Diana afirma que não consegue dissociar-se da sua dupla (múltipla) identidade angolana e africana. Como Amin Maalouf, nunca se despojou das suas raízes africanas, nem deseja tal coisa. E é essa a maior riqueza humana: a multiplicidade de pertenças. Diana Andringa nunca terá que optar, mas o Dundo ocupa-lhe um sentimento maior, como é natural. Vê-se isso claramente quando se convive com ela e plenamente no filme. O que me pareceu foi que a jornalista, a activista, a antifascista, a anti-colonialista, conseguiu com este documentário “regressar” finalmente de Angola a Portugal, em paz consigo própria, uma vez que a primeira saída lhe ficara amargurada. Este segundo regresso do Dundo terá constituído a sublimação de uma culpa que não teve do colonialismo de que usufruiu, mas que combateu assim que teve consciência dele. Mas, uma coisa é saber isso, outra coisa bem diferente é fazer as pazes consigo mesma, apaziguar o seu alter-ego e concluir que agora já pode regressar pacificamente a Portugal, deixando uma segunda marca da sua presença no Dundo. Diana Andringa passou o testemunho à sua filha e encerrou um capítulo da sua vida, que estava aberto há décadas. Um documentário a não perder, preferencialmente ao lado de ex-residentes no Dundo.

1 comments:

Anónimo disse...

Não verei o filme de Diana Andringa. Mas o texto de Jorge Martins fala-me de algumas coisas que julgo também já ter percebido, por mor dos anos que por aqui levo.

Ao falar com os brancos, descendentes de portugueses, que aqui nasceram e por cá continuam, fico sempre com a impressão de que se sentem em pátria de exílio. E que sempre tiveram uma difusa consciência disso, mesmo quando detinham o poder. Mesmo sem o reconhecer, não se sentem nem angolanos nem portugueses. Habitam um espaço de encontro que contudo não tem existência física.

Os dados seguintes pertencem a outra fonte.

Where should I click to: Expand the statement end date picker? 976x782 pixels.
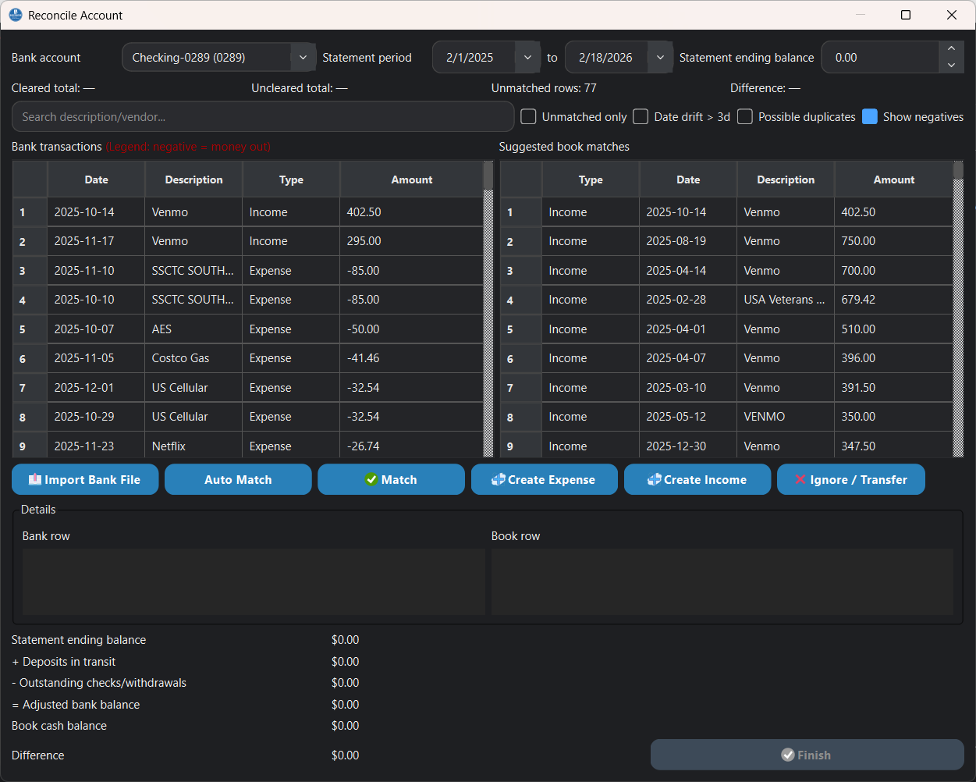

Do lado nativo, embora menos visível e com tendência a extinguir-se, existe também, principalmente da parte das gerações mais velhas dos principais centros urbanos, principalmente do sul, um certo sentimento de já não ser africano e simultaneamente não ser ainda outra coisa.

Já ouvi a alguns dizer que os europeus levaram a África com eles.